Restate word for word the line containing "[Click to View Your Wishlist] (918, 141)" and each line that follows it, through the last line below, and nothing else.

□ □ □ □ □

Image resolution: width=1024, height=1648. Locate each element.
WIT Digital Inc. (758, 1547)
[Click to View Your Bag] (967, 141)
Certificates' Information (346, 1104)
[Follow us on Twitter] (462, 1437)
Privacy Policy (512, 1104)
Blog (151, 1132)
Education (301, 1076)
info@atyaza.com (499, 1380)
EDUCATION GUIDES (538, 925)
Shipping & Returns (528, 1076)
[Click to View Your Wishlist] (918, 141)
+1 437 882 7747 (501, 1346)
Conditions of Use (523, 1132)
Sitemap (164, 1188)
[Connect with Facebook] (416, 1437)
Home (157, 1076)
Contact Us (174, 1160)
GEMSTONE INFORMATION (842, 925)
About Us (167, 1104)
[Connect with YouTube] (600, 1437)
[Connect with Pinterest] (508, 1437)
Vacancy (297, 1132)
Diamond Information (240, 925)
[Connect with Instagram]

□ □ □ □ □

Problem solution >>
[Click to View Your Wishlist] (918, 141)
+1 437 882 7747 (501, 1346)
Conditions of Use (523, 1132)
Sitemap (164, 1188)
[Connect with Facebook] (416, 1437)
Home (157, 1076)
Contact Us (174, 1160)
GEMSTONE INFORMATION (842, 925)
About Us (167, 1104)
[Connect with YouTube] (600, 1437)
[Connect with Pinterest] (508, 1437)
Vacancy (297, 1132)
Diamond Information (240, 925)
[Connect with Instagram]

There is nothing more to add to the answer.